What Is Legal Insider Trading?
Insider trading is the buying or selling of shares of a company by someone who has access to material, non-public information on the company. Legal insider trading is when company insiders - officers, directors, employees and 10% owners - buy or sell shares in their company in accordance with securities laws and regulations.
This kind of trading is fairly frequent since employees of publicly traded companies as well as their top management often hold stock in their firms or have stock options granting them the right to purchase a certain number of shares of the company's stock at a preset price.
This is considered to be a form of insider trading because these people - insiders in the company - might have special knowledge concerning the business not known to the public, which could give them unfair advantage over other investors.
This information can be about anything that could have influence on the company's stock price. For example information about a pending merger, a change of a CEO, information about a new product, announcement of a tender offer, a positive earnings report, etc.

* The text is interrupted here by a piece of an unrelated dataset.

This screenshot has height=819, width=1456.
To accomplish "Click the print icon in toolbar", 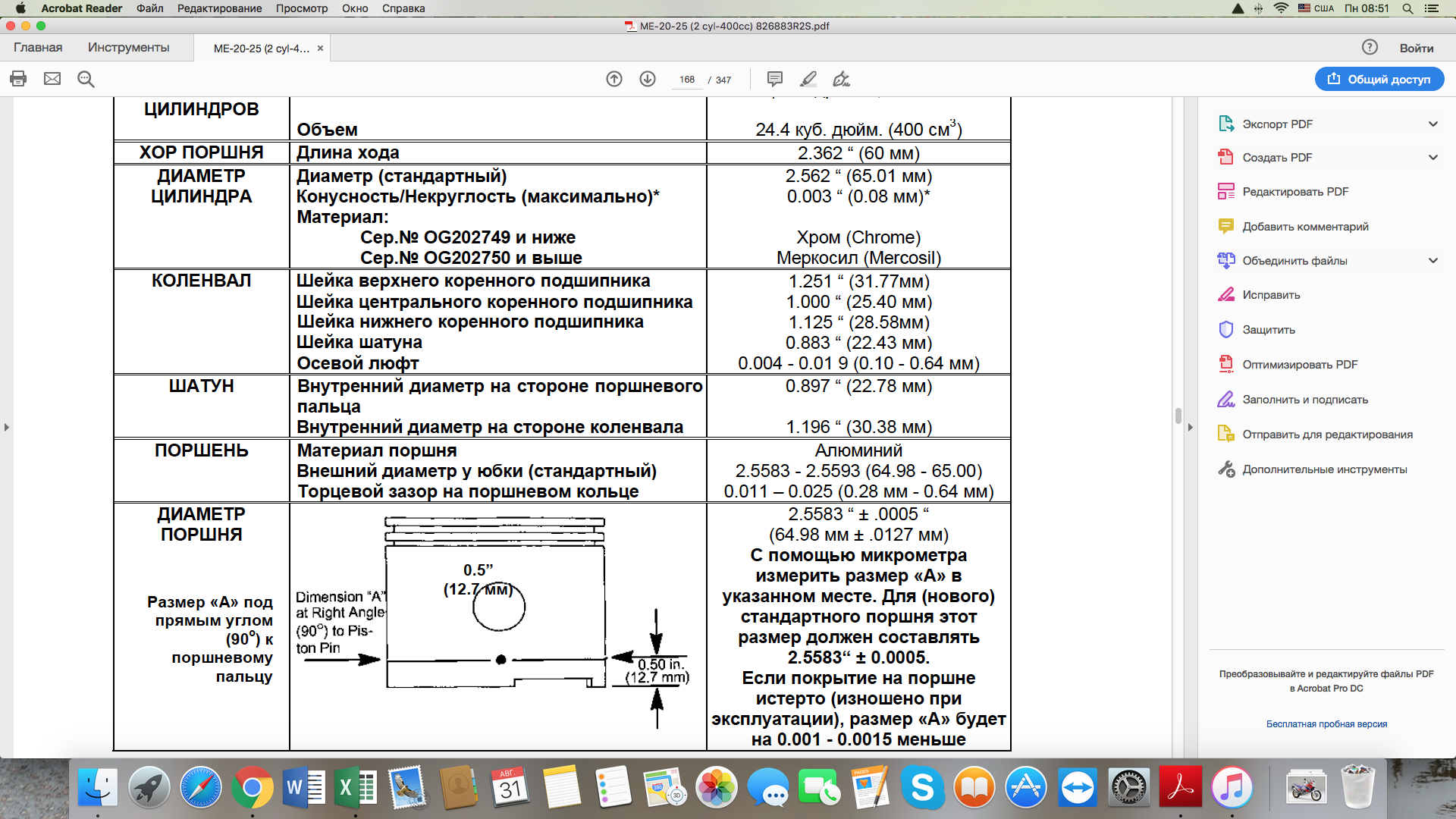I will point(18,79).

To keep insider trading legal, insiders must register their trading with the Securities and Exchange Commission (SEC), which requires that trading is reported within a certain period. For example changes in ownership must be reported to the SEC within two business days (on Form 4).
Nonetheless, the most important thing is that insider trading is only legal when the material information has been made public and the insider has no direct advantage over other investors. The information is usually made public by the company by means of a press release or some other type of general announcement.
So, as insiders have an insight into the workings of their company, it may be advisable for an investor to have a look at how insiders are legally trading their stock.